Investigators on Thursday released surveillance photos and video of a suspect in a series of intentionally set fires that damaged three Clark County churches in May 2016.
Clark County Assistant Fire Marshal Curtis Eavenson said they’ve had the video since the time of the fires, but for investigative reasons haven’t released them until now.
The video shows the suspect, whom investigators have only described as an adult man, outside of Daybreak Youth Services, where the third fire was set. Investigators also released the photo of a colorful, distinct-looking baseball cap that was found at the same fire scene.
Eavenson said that in the year and four months since the three fires, investigators have followed all leads to the furthest extent, yet so far do not know who the suspect is. They hope that showing the photos and video to the public will help spur more leads.
DNA evidence has also been collected in the case, but investigators say they still don’t know the identity of the suspect in the blazes, which left three churches damaged.
The series of arsons began May 25, 2016. At about 3 a.m., Vancouver firefighters were alerted to a fire at the First Congregational Church of Christ in Hazel Dell.

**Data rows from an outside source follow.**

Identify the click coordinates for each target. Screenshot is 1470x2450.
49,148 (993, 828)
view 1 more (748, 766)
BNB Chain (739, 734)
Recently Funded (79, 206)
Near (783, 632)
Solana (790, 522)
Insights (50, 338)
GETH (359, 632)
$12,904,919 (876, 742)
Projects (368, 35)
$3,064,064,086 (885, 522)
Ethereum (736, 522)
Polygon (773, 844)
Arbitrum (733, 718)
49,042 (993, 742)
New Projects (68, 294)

The blaze nearly destroyed the west steeple of the building, with damage totaling more than $2 million.
The following day at around the same time, a fire was reported at Liberty Bible Church of the Nazarene in the Salmon Creek area. Sprinklers doused the flames, reducing the fire damage but causing extensive water damage, investigators said.
A few days went by without anything amiss, but eventually arson struck again.
The third fire was reported about 2 a.m. May 29, 2016 at 11910 N.E. 154th St. in Brush Prairie. The building is the former home of the Bethesda Slavic Church, which was being converted into an addiction treatment center for teens by Daybreak Youth Services.
Shortly after the fire, The Church Arsonist Task Force was established. It includes investigators from the county fire marshal’s office, Vancouver Fire Department, Vancouver Police Department, Clark County Sheriff’s Office and federal Bureau of Alcohol, Tobacco, Firearms and Explosives.
Similar methods were used to set all of the fires, which investigators say were started by the same person or persons, Eavenson said.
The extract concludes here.